After the workshop we headed over to the kitchen where we got started on making latkas! First, we harvested fresh onion to chop up into our savory potato pancakes. We shredded the potatoes, mixing in eggs and whole wheat flour to make our batter. Shaping the potato mixture was difficult but we mastered it in no time to serve up delicious, golden latkas for lunch. After enjoying our lunch, we discussed our many triumphs and called it a day!

 
 

 

Thursday, May 2, 2013

Week Six at "Food, What?!"

Week six started off with a memory and attention game. We divided into two lines facing each other and studied the person in front of us, trying to remember every little detail about the way they looked. One line turned around and other other side quickly made changes to their clothing- tucked in a shirt, untied their shoes, turned around a hat- to see if the other team would notice. Each round got trickier as we got more creative with how to sneakily change our appearances to fool the opposing team.

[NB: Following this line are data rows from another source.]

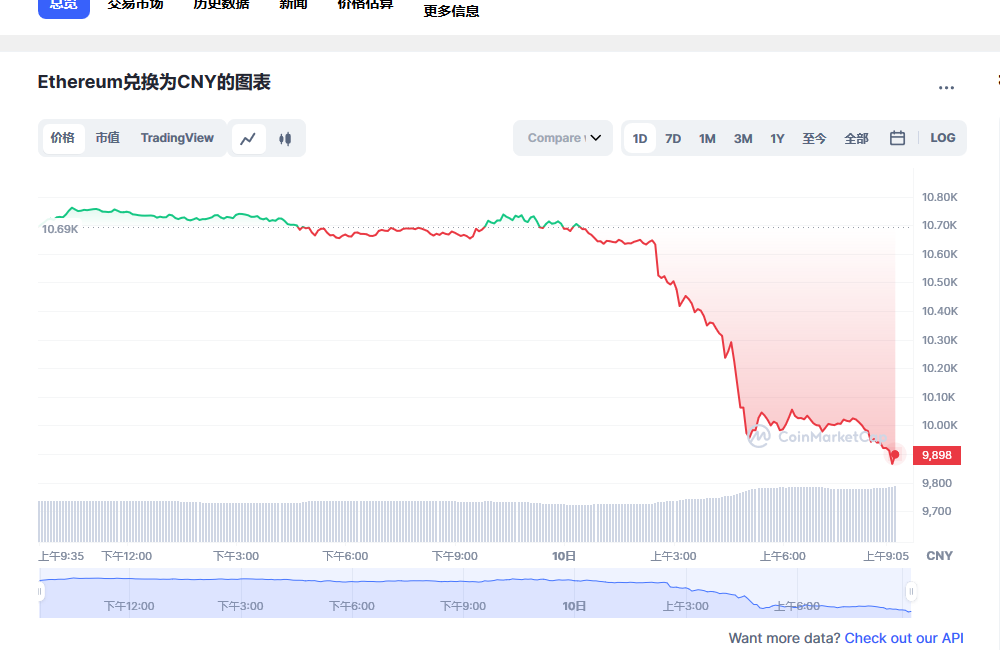The width and height of the screenshot is (1000, 650).
Task: Select the 全部 time range
Action: pos(856,138)
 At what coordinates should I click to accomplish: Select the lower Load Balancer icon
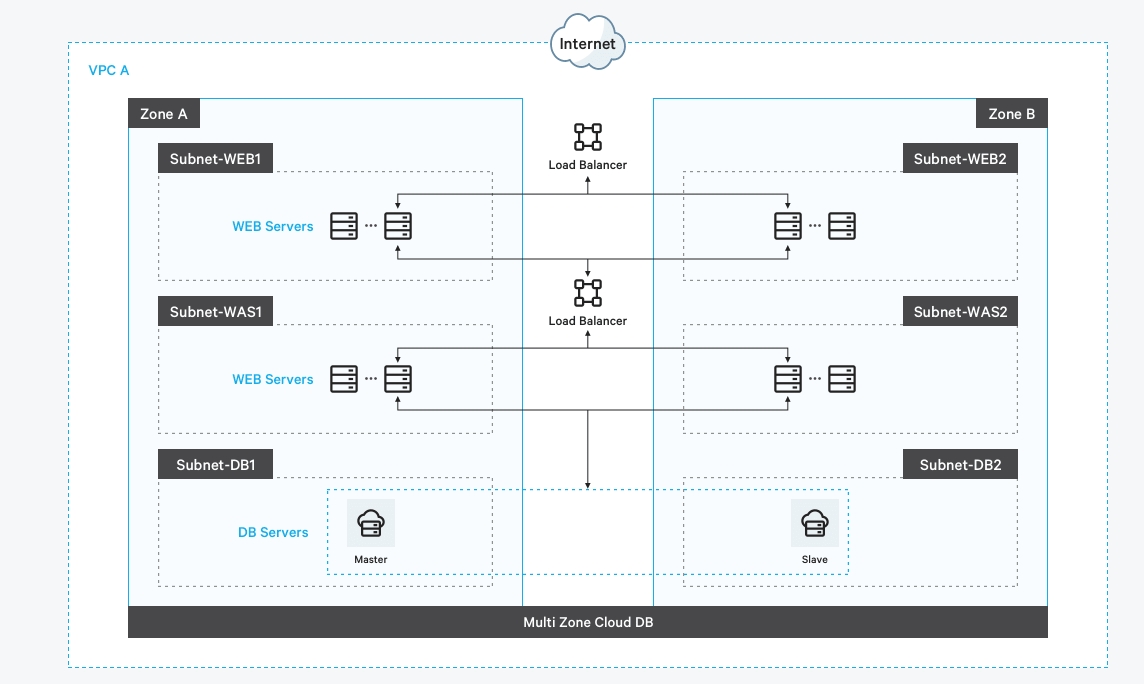click(x=588, y=293)
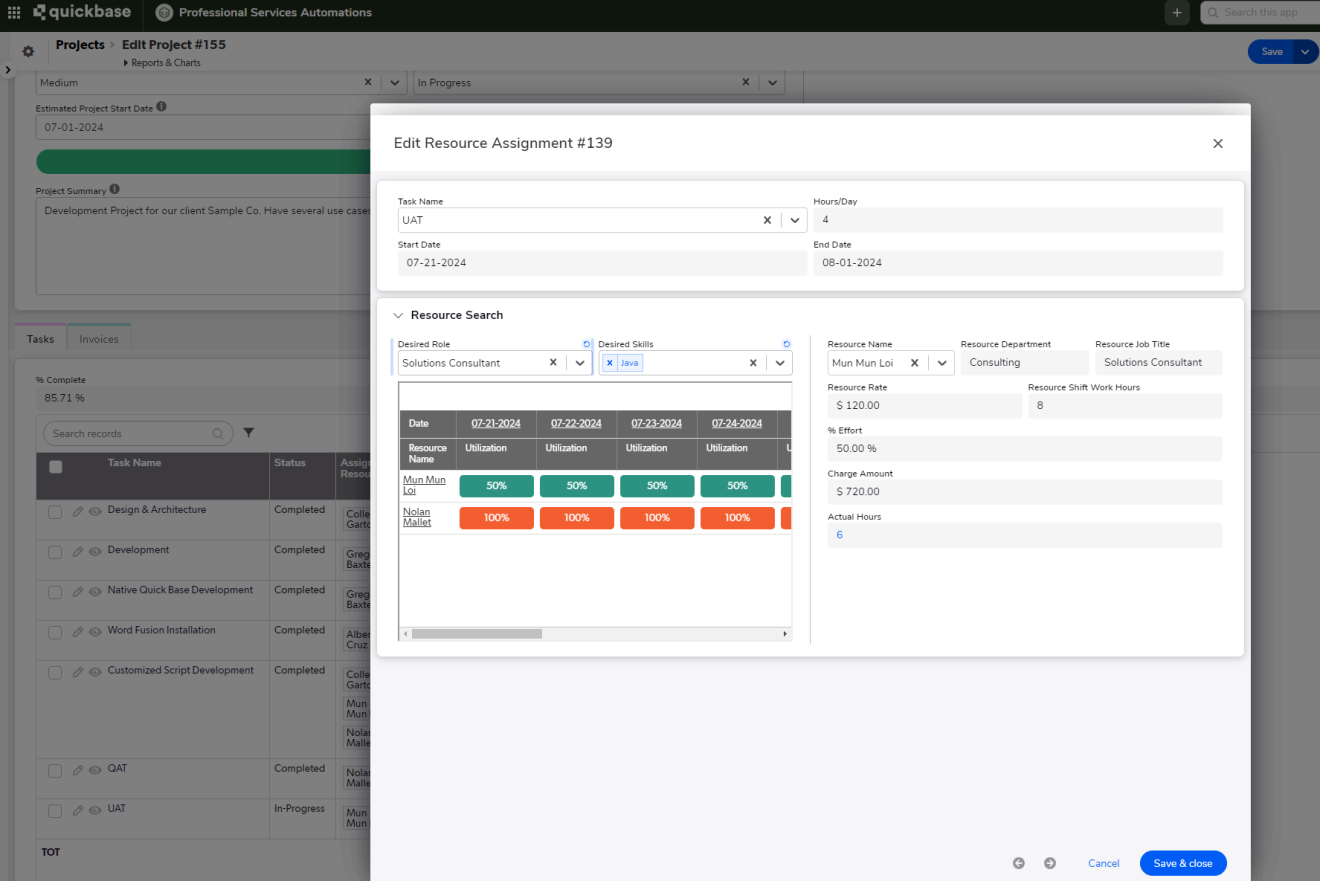Click the filter funnel icon
1320x881 pixels.
[x=249, y=433]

After the game we made our way to the kitchen! Some folks jumped on making corn bread while others got right to chopping up veggies for Stone soup. Mixing up the batter, we were a little surprised to find that corn bread actually has corn kernels in it! We harvested fresh rosemary, sage, and thyme to give our soup an extra kick and tossed all of our colorful vegetables in the pot to stew while we did our farm work.




 

We made our way over to the field to skim beds, dig the rows, and add compost to the soil. After the rows were cleared we planted carrots, beets, and cilantro. All of the hard work the crew is putting into clearing the beds will ensure a bountiful season of veggies!

 

 
 

With the farm work finished, it was time to get down to business. This week's workshop was not only about how to get a job, but also how to keep it! Doron discussed the valuable details of applying for a job that could make or break the opportunity ranging from the cleanliness of an application to communication when handing it in. He gave us some tips for interviewing and stressed the importance of arriving on time. We then talked about communication with employers and how reliable attendance goes a long way. We even practiced the best way to tell a boss if we won't be able to make it to a shift. After all of this talk about jobs, Doron told us about an opportunity right at our fingertips: the Food What summer job! He told us what it's all about and encouraged us to fill out an application.


 Just as we finished up the workshop, the Stone soup was smelling delicious and the corn bread muffins were looking golden and delicious. We served bowls of the colorful soup and enjoyed it oven-fresh muffins (and the kernels tasted pretty good!). Before we left for the day, Doron passed out Food What Summer Job applications to take home and fill out.